Less discerning members of ScraperWiki still liked the bubble charts.


We can see what’s in all these collections from the item name field. This is where we discover that the Science Museum is inordinately fond of bottles. The most common items in the collection are posters, mainly from the National Rail Museum but after that there are bottles, specimen bottles, specimen jars, shops rounds (also bottles), bottle, drug jars, and albarellos (also bottles). This is no doubt because bottles are typically made of durable materials like glass and ceramics, and they have been ubiquitous in many milieu, and they may contain many and various interesting things.


Finally I plotted the place made for objects in the collection, this works by grouping objects by location and then finding latitude and longitude for those group location. I then plot a disk sized by the number of items originating at that location.

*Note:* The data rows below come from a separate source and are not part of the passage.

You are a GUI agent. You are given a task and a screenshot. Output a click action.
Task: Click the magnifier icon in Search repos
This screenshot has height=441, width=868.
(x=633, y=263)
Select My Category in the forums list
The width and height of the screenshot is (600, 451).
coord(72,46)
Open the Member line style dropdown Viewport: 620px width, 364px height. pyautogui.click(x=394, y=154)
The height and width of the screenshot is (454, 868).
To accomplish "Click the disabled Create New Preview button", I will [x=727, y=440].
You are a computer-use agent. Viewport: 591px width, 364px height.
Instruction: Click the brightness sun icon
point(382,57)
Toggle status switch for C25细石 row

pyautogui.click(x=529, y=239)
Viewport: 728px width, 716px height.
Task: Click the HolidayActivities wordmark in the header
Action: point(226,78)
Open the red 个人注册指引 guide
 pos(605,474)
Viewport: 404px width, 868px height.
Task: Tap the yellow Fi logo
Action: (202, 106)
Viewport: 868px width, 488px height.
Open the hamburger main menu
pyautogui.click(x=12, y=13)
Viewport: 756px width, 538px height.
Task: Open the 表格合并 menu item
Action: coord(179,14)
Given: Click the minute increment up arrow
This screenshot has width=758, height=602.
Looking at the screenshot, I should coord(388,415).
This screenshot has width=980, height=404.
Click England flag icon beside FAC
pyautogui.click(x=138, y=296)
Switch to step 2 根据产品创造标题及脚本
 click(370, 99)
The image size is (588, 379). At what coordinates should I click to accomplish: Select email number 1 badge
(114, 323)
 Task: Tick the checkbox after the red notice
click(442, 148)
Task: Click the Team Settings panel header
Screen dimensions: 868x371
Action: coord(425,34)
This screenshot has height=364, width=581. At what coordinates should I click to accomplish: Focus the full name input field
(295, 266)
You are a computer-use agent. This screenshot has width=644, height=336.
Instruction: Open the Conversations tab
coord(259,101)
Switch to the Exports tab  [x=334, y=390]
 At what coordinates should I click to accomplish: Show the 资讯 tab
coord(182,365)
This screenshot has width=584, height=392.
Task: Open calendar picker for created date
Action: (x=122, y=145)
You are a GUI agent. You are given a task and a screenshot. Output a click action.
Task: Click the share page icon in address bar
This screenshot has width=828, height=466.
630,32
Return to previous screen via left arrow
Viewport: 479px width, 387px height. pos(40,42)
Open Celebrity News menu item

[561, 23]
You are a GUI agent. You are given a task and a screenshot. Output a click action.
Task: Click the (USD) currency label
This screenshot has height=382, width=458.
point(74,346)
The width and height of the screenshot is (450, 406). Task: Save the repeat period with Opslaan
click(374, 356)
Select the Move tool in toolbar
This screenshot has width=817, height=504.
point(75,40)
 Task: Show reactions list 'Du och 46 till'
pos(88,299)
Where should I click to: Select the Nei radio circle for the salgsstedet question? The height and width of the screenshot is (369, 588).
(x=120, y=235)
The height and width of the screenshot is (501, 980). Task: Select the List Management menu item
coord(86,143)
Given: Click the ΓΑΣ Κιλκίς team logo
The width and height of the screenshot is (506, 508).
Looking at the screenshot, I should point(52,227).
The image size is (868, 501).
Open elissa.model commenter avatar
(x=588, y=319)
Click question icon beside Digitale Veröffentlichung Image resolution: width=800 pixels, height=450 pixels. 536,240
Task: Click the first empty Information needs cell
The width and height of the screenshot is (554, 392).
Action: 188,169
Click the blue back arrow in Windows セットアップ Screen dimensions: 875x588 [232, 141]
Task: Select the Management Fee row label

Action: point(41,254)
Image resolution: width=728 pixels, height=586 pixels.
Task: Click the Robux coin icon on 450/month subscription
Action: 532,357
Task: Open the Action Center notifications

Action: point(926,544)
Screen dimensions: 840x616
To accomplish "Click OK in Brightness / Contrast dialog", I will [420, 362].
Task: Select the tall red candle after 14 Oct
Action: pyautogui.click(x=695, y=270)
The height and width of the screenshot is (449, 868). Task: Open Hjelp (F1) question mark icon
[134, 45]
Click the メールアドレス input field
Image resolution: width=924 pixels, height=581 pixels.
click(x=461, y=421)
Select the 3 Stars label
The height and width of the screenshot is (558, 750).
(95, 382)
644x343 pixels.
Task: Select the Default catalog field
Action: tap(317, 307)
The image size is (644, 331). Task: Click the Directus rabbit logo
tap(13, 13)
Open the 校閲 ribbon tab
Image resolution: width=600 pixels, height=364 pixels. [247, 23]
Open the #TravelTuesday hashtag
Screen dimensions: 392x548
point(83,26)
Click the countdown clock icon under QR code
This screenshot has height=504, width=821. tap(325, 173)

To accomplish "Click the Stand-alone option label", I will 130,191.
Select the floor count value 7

I filtered out items whose place made was simply “England” or “London” since these made enormous blobs that dominated the map.




You can see a live version of these visualisation, and more on Tableau Public.

It’s an interesting pattern that my first action on uploading any data like this to Tableau is to do bar chart frequency plots for each column in the data, this could probably be automated.

In summary, the Science Museum is full of bottles and posters, Tableau wins for initial visualisations of a large and complex dataset.